2003-12-10 Thread Richard Foote
Hi KG,

O, you've got me thinking here !!

I'm not too sure that I've really questioned anyone's intelligence. I've
always measured someone's intelligence by:

1. How quickly the can learn and absorb new information
2. How much they know and appreciate the work of David Bowie

A quick check of the Oxford Dictionary describes the word intelligence as
mental ability to learn and understand things (although interestingly,
there's no mention of DB).

I guess the issue I have is that if intelligent people are told and feed
incorrect information (and Don's article has it's share of incorrect
information) then fundamentally it's one's knowledge that I begin
questioning.

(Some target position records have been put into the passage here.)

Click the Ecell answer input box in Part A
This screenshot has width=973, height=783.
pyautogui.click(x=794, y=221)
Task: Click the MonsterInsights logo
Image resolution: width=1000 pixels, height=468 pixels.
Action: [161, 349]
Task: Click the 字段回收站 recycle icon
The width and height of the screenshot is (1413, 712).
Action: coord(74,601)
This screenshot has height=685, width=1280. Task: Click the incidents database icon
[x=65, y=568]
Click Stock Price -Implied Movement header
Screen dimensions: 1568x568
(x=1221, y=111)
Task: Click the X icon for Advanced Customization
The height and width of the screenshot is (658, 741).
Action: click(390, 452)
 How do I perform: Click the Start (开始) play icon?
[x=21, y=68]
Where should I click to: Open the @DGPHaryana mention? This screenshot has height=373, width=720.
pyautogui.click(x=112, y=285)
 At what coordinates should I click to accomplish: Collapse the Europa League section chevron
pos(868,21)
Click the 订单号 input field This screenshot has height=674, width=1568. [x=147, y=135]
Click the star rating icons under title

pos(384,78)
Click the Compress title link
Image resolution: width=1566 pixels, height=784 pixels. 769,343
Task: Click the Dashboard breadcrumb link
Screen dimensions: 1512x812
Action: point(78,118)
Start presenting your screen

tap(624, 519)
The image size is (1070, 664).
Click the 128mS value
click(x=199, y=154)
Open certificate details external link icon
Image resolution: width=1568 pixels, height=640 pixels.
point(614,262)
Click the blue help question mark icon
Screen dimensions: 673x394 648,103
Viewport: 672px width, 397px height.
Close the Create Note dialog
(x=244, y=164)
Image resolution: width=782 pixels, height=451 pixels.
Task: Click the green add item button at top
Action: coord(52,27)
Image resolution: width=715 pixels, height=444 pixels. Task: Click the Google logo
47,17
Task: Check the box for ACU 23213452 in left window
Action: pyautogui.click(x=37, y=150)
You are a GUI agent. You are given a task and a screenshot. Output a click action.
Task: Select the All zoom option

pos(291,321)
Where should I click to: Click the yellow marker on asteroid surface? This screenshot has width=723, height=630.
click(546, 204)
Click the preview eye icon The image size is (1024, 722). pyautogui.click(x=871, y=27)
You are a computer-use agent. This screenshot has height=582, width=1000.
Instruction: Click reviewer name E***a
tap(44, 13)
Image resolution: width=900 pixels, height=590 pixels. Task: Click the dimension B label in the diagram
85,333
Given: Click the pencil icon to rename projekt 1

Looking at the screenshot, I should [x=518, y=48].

Unfortunately, I believe there are a lot of intelligent people
in the Oracle community who have a questionable knowledge of Oracle (or
aspects of Oracle) as a direct result of the poor quality of information
that people absorb (be it books, training courses, web-articles, etc..). And
undoubtedly many of these people that write substandard materials in turn
have picked up flawed knowledge due to the quality of their readings,
education and lack of proper research.

As I mentioned Knowledge is the key that unlocks the door of doubt. If you
have no doubts about something, it by definition becomes simple !!

Unfortunately, if you're presented with the wrong information, you get
access to the wrong key ;)

Cheers

Richard

- Original Message -
To: Multiple recipients of list ORACLE-L [EMAIL PROTECTED]
Sent: Wednesday, December 10, 2003 10:09 PM


 Richard:

 I think that is the simple way of questioning other person's capacity.

 Remember this statment (borrowed from some one !!)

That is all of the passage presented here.